PROBLEM DESCRIPTION — Pull out every line of the data that contains the word "Open".

RAW RECORDS —
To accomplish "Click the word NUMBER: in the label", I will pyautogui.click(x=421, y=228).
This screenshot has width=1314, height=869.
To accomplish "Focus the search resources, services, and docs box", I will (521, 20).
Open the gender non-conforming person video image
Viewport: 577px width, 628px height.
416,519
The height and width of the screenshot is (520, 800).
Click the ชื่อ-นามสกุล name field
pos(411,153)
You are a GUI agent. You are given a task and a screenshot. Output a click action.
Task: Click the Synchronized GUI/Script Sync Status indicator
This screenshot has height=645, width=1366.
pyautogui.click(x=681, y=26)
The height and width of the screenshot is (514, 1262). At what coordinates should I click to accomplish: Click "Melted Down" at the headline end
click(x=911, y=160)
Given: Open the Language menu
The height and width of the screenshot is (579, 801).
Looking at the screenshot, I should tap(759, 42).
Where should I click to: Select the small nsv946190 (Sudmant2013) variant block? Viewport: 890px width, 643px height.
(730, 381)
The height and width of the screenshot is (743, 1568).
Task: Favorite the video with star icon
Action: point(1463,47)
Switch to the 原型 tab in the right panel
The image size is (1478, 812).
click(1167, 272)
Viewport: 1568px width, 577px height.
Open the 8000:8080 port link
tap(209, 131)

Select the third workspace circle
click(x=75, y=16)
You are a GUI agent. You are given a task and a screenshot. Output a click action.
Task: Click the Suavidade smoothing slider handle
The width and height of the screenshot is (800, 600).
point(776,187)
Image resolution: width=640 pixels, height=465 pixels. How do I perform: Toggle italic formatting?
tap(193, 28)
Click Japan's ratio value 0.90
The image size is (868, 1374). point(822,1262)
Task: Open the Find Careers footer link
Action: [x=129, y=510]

TASK RESULT —
Open the gender non-conforming person video image
Given: Open the Language menu
Open the 8000:8080 port link
Task: Open the Find Careers footer link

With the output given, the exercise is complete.